Stacy Mitchell, however, points out that the Move Your Money search tool is not all-inclusive, adding: "Small financial institutions are far more oriented toward the needs of their local communities and the productive economy than big banks are. As a group, banks under $1 billion in assets have less than two percent of their assets lent via the federal funds market to other banks. They devote 67 percent of their assets to lending, almost all within their city or region, and more than one-quarter of that goes to small business lending."
Moving our money may not be enough on its own, Mitchell says, "but to suggest that the choices we make in the marketplace have absolutely no meaning is absurd."
Even Henwood concedes there are some "pretty great community development" banks worth moving your money to, if you do the research. Indeed, both community banks (which are for-profit) and credit unions (which are non-profit) can qualify for Community Development Financial Institution (CDFI) certification, which means they are committed to offering financial services to under-banked markets or populations.
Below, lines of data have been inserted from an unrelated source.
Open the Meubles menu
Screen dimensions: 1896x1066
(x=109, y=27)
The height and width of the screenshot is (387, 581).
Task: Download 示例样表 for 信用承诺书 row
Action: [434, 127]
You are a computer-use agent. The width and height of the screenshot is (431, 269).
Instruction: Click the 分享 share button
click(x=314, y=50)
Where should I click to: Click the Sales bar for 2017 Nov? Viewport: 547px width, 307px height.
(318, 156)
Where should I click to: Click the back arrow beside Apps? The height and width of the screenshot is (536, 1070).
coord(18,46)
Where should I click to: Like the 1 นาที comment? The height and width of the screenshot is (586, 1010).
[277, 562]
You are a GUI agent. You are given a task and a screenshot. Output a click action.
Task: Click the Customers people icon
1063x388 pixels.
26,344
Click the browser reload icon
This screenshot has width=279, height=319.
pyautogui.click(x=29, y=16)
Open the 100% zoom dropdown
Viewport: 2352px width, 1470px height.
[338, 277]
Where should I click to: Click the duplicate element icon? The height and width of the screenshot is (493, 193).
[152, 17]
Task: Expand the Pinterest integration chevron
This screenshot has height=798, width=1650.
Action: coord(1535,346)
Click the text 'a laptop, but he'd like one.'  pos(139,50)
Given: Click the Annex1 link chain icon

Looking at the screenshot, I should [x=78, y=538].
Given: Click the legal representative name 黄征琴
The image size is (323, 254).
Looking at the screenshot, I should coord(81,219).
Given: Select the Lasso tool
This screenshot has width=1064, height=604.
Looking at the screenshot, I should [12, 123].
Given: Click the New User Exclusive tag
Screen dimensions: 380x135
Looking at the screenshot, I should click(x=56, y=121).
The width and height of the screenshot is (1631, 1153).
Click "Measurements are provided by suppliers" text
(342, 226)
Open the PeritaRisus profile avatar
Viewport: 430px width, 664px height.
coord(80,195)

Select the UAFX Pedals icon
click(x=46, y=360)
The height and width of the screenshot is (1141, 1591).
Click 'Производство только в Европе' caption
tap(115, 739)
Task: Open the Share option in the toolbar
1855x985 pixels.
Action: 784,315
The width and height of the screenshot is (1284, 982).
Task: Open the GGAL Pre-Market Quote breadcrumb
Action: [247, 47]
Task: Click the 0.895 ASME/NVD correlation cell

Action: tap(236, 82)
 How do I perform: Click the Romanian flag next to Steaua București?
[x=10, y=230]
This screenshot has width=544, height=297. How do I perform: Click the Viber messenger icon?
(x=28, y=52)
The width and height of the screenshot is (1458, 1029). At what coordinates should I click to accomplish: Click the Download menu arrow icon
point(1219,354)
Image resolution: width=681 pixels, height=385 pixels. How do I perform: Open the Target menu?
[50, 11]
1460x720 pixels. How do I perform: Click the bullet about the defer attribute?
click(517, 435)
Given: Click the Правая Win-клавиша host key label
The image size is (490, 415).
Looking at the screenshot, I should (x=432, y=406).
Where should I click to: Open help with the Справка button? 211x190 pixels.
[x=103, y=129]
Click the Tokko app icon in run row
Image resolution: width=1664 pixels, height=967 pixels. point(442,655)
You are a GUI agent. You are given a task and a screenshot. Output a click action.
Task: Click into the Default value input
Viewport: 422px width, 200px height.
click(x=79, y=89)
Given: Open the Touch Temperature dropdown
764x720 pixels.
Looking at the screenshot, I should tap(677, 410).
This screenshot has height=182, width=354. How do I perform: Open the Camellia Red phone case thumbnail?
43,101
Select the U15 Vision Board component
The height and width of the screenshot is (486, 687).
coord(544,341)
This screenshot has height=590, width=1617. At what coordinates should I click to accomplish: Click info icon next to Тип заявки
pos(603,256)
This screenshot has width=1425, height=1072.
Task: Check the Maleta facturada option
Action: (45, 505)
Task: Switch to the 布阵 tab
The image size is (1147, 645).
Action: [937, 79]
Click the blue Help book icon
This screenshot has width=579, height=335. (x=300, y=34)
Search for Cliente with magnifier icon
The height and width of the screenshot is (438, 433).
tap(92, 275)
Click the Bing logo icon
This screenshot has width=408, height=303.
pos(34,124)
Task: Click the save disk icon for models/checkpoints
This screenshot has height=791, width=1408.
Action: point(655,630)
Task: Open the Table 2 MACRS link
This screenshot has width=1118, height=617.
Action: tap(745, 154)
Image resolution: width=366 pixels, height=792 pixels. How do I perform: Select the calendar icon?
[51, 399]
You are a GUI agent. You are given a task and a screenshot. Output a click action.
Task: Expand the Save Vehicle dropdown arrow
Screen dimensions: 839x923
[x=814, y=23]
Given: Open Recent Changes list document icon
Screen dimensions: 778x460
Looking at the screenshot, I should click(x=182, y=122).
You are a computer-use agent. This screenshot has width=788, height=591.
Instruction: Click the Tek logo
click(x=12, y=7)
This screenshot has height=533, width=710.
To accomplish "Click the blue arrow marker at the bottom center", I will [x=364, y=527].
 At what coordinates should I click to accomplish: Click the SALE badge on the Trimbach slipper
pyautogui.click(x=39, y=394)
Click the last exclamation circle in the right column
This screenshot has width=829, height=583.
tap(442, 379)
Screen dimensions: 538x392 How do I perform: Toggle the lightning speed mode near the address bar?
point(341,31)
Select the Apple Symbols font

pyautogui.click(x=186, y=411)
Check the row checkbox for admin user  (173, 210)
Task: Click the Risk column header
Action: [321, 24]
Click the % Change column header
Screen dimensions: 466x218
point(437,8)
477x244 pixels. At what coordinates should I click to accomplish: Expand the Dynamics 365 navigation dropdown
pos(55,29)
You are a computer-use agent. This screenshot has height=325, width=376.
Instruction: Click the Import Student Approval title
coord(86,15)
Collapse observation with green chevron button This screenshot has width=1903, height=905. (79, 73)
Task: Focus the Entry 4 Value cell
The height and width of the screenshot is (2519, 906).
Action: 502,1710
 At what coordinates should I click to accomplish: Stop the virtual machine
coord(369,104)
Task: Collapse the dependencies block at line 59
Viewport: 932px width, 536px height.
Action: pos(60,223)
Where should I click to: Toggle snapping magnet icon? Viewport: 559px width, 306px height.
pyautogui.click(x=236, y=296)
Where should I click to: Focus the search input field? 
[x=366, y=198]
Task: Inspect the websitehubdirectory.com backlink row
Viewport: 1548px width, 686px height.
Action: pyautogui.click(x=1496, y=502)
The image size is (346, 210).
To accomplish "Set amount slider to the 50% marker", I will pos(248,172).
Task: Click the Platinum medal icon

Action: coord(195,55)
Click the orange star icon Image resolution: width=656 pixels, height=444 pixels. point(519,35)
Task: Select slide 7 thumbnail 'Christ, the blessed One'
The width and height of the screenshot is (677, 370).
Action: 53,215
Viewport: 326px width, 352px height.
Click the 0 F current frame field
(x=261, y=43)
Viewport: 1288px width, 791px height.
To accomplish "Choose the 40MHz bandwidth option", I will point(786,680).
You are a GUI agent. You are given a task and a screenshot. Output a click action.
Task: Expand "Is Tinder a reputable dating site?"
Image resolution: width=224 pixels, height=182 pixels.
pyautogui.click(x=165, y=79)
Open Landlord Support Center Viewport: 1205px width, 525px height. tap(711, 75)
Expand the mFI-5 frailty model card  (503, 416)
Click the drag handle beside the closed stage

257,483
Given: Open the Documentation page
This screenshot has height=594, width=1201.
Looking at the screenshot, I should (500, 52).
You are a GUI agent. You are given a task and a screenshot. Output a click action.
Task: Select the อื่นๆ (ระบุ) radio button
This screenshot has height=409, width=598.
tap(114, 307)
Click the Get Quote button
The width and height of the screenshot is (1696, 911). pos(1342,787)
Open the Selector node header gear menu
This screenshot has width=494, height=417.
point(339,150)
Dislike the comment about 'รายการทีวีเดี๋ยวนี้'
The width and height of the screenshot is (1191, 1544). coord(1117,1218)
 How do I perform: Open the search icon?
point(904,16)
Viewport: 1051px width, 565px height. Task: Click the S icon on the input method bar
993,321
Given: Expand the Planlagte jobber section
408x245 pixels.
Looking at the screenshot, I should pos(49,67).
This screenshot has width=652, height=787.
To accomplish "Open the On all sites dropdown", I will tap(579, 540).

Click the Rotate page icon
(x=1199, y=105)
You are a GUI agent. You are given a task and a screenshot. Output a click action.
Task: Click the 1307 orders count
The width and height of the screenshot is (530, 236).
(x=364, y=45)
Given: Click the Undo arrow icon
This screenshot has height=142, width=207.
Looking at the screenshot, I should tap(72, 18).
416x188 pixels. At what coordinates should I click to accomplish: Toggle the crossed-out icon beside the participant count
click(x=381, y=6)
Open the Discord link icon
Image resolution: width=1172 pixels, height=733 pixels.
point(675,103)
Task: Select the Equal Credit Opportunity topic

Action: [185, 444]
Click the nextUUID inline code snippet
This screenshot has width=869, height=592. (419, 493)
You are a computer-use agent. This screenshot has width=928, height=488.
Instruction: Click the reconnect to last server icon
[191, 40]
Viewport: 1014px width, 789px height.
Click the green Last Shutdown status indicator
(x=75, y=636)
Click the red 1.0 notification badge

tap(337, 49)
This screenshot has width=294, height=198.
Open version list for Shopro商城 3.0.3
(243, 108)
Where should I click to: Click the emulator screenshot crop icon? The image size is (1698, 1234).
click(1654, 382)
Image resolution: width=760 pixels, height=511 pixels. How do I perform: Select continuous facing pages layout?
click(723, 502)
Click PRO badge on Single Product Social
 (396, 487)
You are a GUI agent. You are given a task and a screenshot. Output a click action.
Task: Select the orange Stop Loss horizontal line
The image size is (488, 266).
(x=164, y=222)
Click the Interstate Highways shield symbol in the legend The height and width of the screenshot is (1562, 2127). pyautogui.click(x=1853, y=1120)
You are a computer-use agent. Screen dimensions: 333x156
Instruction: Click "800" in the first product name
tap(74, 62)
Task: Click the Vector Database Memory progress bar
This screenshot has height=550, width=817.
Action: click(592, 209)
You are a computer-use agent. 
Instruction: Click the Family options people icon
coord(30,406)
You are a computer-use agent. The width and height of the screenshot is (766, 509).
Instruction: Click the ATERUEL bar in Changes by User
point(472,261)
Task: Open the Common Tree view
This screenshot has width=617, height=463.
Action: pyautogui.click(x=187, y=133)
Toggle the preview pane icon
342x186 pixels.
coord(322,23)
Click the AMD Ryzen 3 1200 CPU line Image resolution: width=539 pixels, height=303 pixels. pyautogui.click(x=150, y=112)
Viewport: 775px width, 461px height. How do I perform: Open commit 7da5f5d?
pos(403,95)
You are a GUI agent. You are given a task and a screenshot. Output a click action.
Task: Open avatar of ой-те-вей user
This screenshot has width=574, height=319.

Naturally, there are detractors at the top, too. Last month Politico asked Treasury Secretary Tim Geithner whether he felt the Move Your Money campaign was a good idea. "I don't," he said, before adding that he believes consumers have a right to demand better service from their financial institutions.
From the grassroots up
The Move Your Money campaign has made many people realize that some elements of financial reform may lie in their own hands. While cynics may point out that populist reforms can only take you so far, one idea behind Move Your Money is that this grassroots take on financial reform -- if it continues to have impact and grow -- may actually increase the possibility of financial reform at the federal level.
The banking behemoths have used our dollars to destroy the economy. We can use those same dollars to fight back.